* **Data listing**:

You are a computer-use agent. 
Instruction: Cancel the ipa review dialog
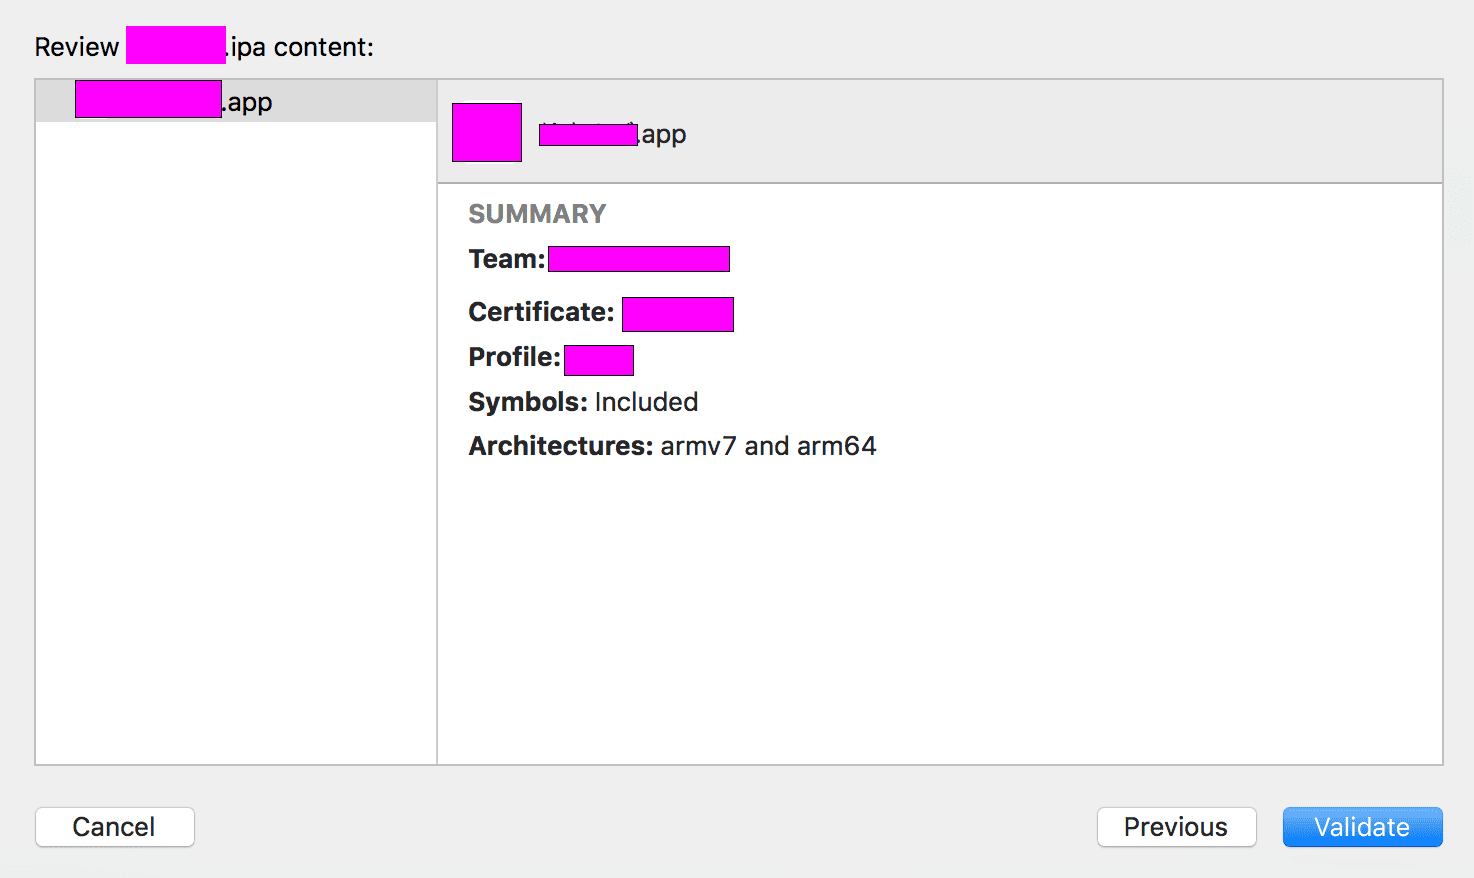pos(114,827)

---

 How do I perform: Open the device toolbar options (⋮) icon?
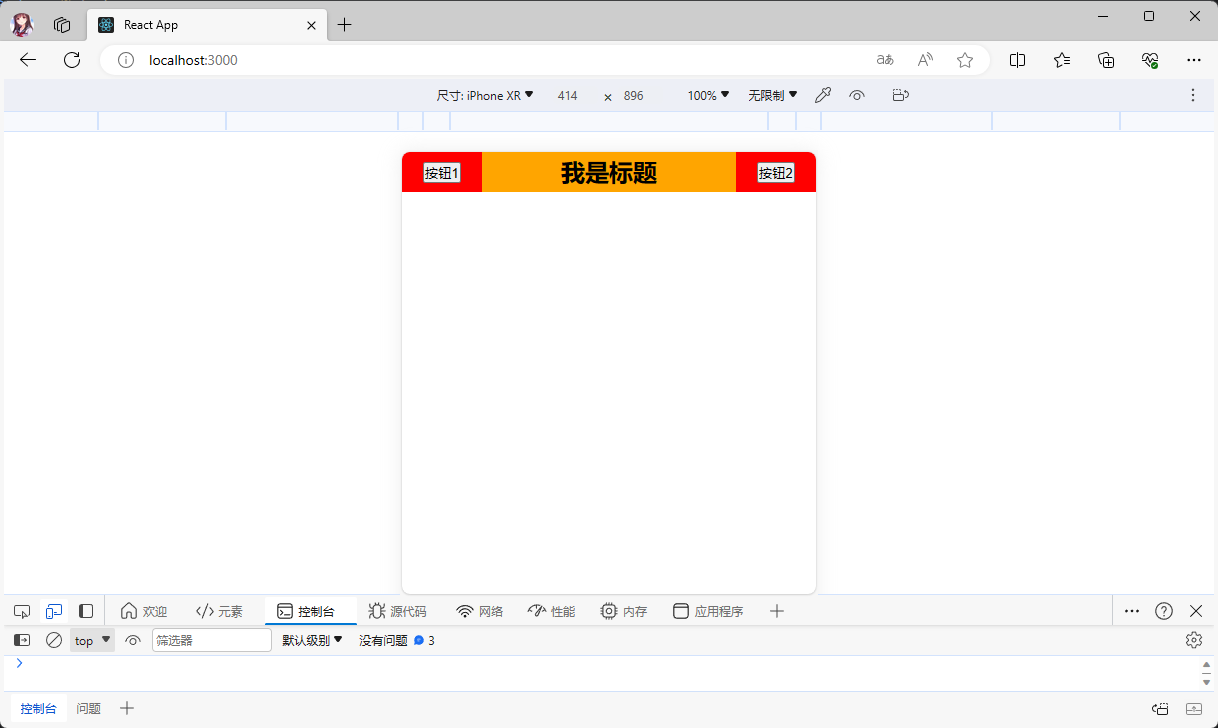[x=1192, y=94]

* **Work required**: Rewrite the part that opens with the line containing "You are a computer-use agent." and closes with the line containing "pos(114,827)", changing "dialog" to "window" and leaving everything else the same. Give only those rows, and leave out the pictures.

* **Solution for this problem**:
You are a computer-use agent. 
Instruction: Cancel the ipa review window
pos(114,827)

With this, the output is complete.